177. HILLERMAN, Tony. Listening Woman. NY: Harper & Row (1978). His fourth Navajo mystery, featuring Navajo tribal detective Joe Leaphorn, and preceding the point at which Hillerman's novels became bestsellers. Signed by the author. Fine in a near fine, price-clipped dust jacket creased on the front flap.

178. HOFFMAN, Alice. The River King. NY: Putnam (2000). The advance reading copy of her latest novel. Fine in wrappers.

179. -. Same title, an earlier advance reading copy, shot from typescript and bearing textual differences from the later, typeset issue. Small bump to crown; else fine in wrappers.
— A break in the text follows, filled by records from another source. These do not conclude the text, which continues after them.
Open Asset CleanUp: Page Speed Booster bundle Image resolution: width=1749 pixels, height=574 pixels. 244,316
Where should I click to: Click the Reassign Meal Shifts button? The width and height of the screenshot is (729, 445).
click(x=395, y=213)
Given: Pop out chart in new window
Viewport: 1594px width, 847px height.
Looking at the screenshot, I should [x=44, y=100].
180. HUNTER, Stephen. Hot Springs. NY: Simon & Schuster (2000). The uncorrected proof copy of this new action novel by the bestselling author. Fine in wrappers.

181. IRVING, John. The 158-Pound Marriage. NY: Random House (1974). His third novel. Fewer than 2500 copies of this book were sold, although the book went into a second printing. A touch of sunning to the cloth at the spine base; still a fine copy in a very near fine dust jacket with a couple tiny nicks and a crease on the rear flap. Jacket blurbs by Kurt Vonnegut, Joseph Heller and Stanley Elkin.
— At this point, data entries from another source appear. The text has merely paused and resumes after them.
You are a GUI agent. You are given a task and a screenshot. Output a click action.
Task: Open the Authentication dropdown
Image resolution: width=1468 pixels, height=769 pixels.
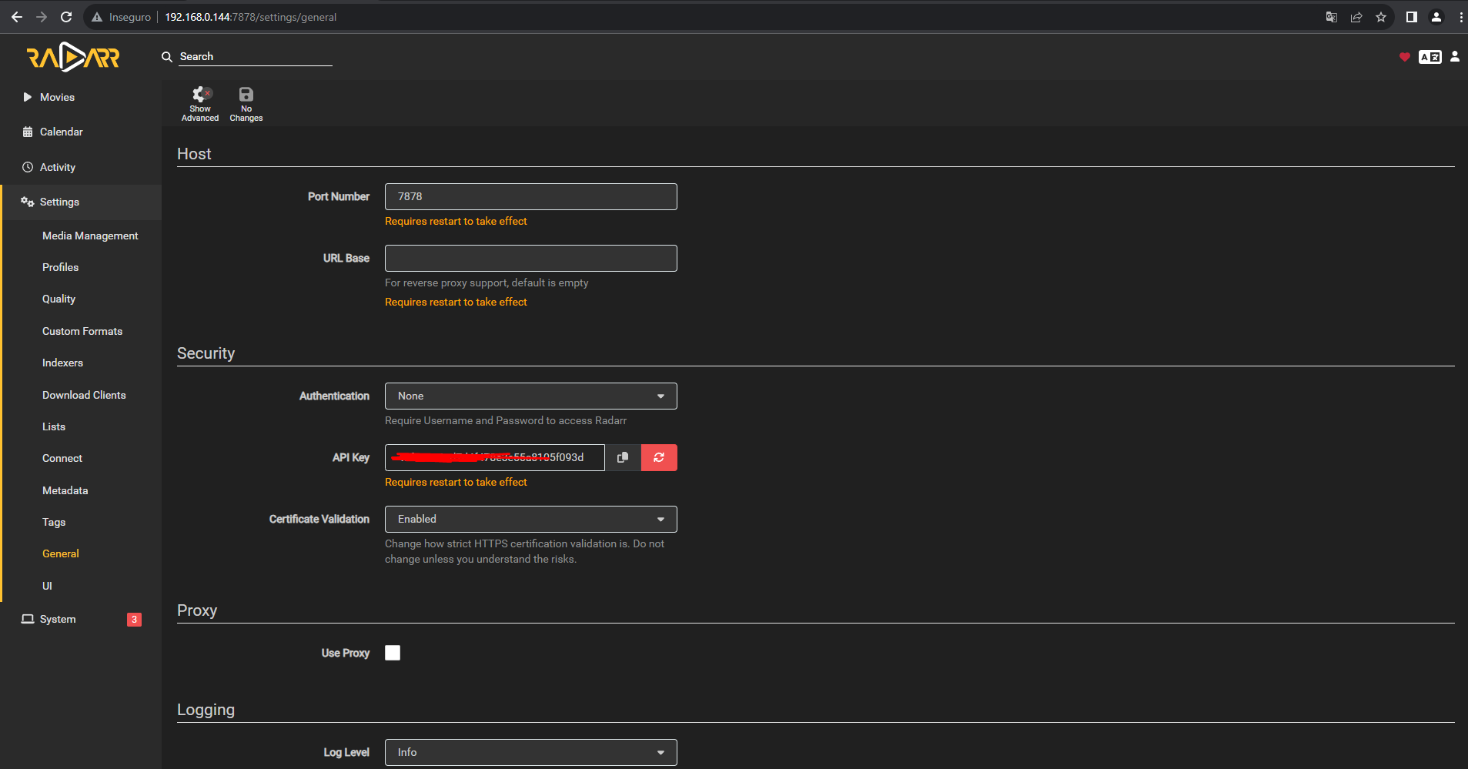pos(530,396)
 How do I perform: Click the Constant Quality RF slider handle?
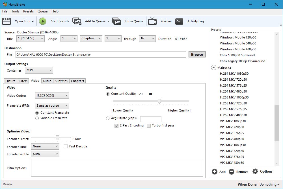pyautogui.click(x=159, y=101)
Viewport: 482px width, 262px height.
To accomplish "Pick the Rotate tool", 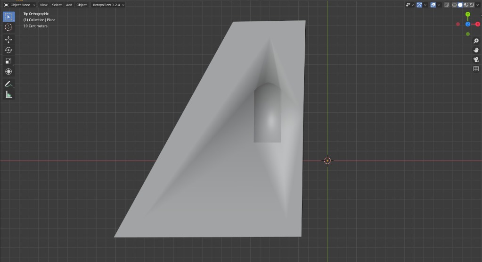I will [x=8, y=50].
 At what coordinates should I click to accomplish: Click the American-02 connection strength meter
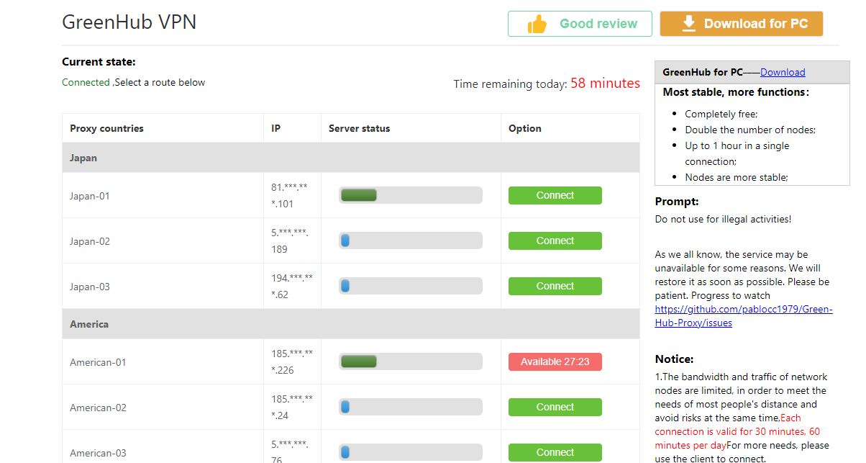coord(410,406)

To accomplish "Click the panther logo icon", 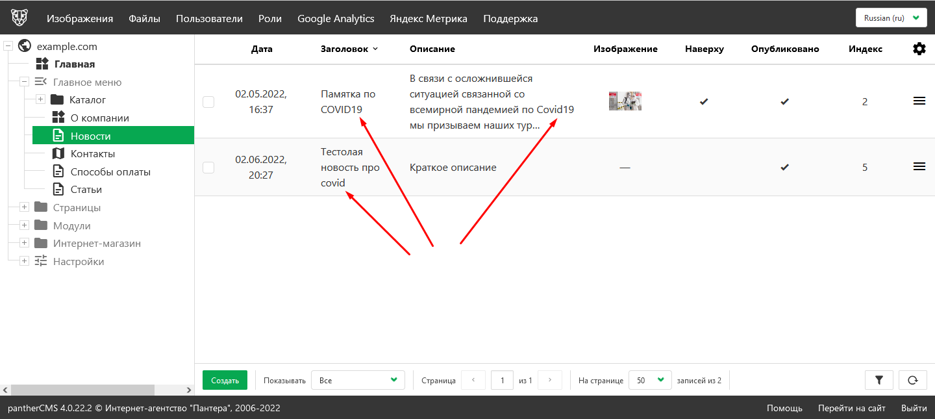I will [x=19, y=18].
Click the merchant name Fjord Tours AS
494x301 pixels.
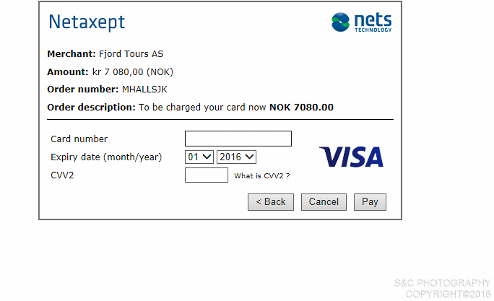[131, 54]
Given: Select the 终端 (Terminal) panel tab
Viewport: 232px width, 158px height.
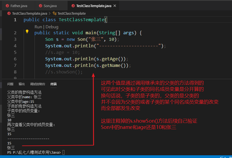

182. IRVING, John. The Cider House Rules. NY: Morrow (1985). An advance issue of the trade edition. Signed by Irving on the front free endpaper. One very slight corner bump; else fine in a very good glassine dust jacket, as issued. These books were given out by the publisher to sales reps and customers prior to publication and presumably prior to the printing of the dust final dust jacket. Uncommon now, especially with the glassine jacket intact.

183. ISHIGURO, Kazuo. When We Were Orphans. NY: Knopf, 2000. The uncorrected proof copy of the first American edition. Ishiguro won the Booker Prize for his novel The Remains of the Day and the Whitbread Award for An Artist of the Floating World. Fine in wrappers.
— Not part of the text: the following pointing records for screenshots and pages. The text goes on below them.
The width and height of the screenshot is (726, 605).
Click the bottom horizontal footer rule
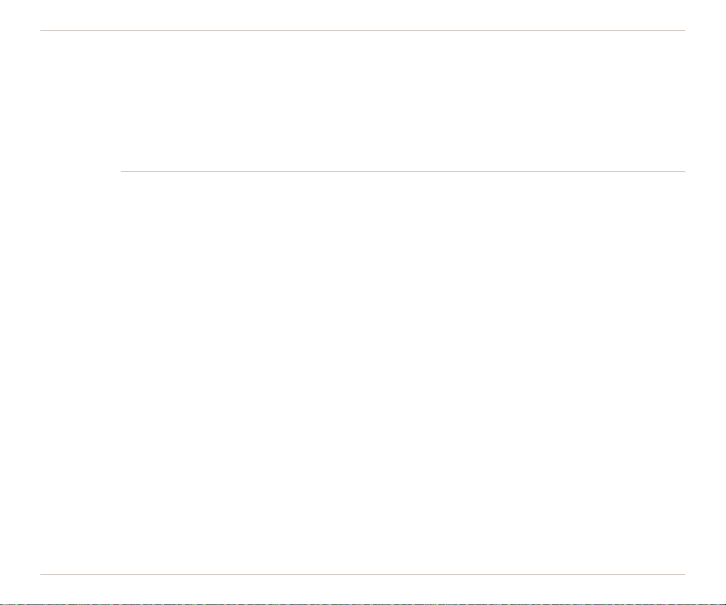pos(363,574)
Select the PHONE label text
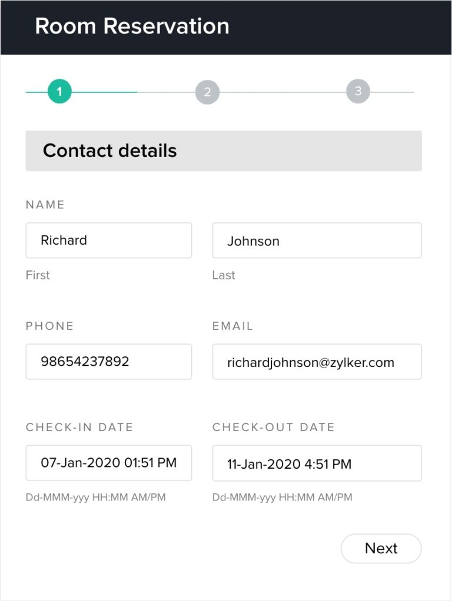The image size is (452, 601). 50,326
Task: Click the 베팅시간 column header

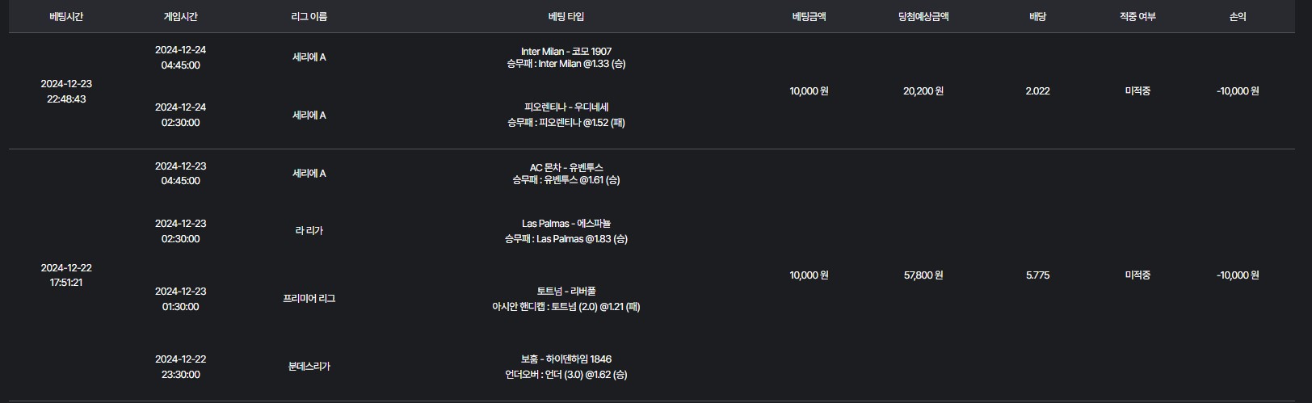Action: [x=66, y=16]
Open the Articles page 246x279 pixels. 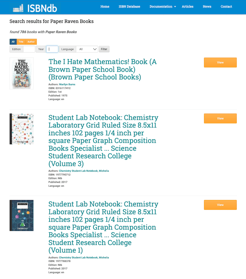point(188,7)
184. JACKSON, Jon A. La Donna Detroit. NY: Atlantic Monthly Press (2000). The advance reading copy of the latest novel of Detective Sergeant "Fang" Mulheisen of the Detroit Police Department -- a series of comic, hard-boiled novels that consistently receive glowing critical praise. Fine in wrappers.

185. JACKSON, Shirley. We Have Always Lived in the Castle. NY: Viking (1962). A novel of the macabre by the author of The Lottery and The Haunting of Hill House, and the last of her books published in her lifetime. Fine in a near fine, dusty and price-clipped dust jacket.

186. JHABVALA, Ruth Prawer. The Nature of Passion. London: George Allen and Unwin (1956). The scarce second novel by this author who won the Booker Prize twenty years later for Heat and Dust. A fine copy in a near fine, price-clipped dust jacket with a bit of foxing to the rear panel and trace wear at the spine crown. A very attractive copy of an uncommon title.

187. JOHNSON, Wayne. Six Crooked Highways. NY: Harmony Books (2000). The advance reading copy of this new novel by the author of The Snake Game and Don't Think Twice. Fine in wrappers.

188. JOYCE, James. Corrections of Misprints in Finnegans Wake. NY: Viking Press, 1945. A 16-page pamphlet detailing misprints, "as prepared by the author after publication of the first edition." One of 2000 copies printed, for distribution to purchasers of Finnegans Wake. This copy bears the stamp of the Gotham Book Mart on the front cover; else fine in stapled wrappers.

189. (JOYCE, James). Extracts From Some Press Notices of A Portrait of the Artist as a Young Man. London: Egoist Press, 1916. One sheet, folded to make four pages, with excerpts of reviews by Ezra Pound, H.G. Wells, and many others. Faint spot lower margin; still fine. Uncommon Joyce ephemera.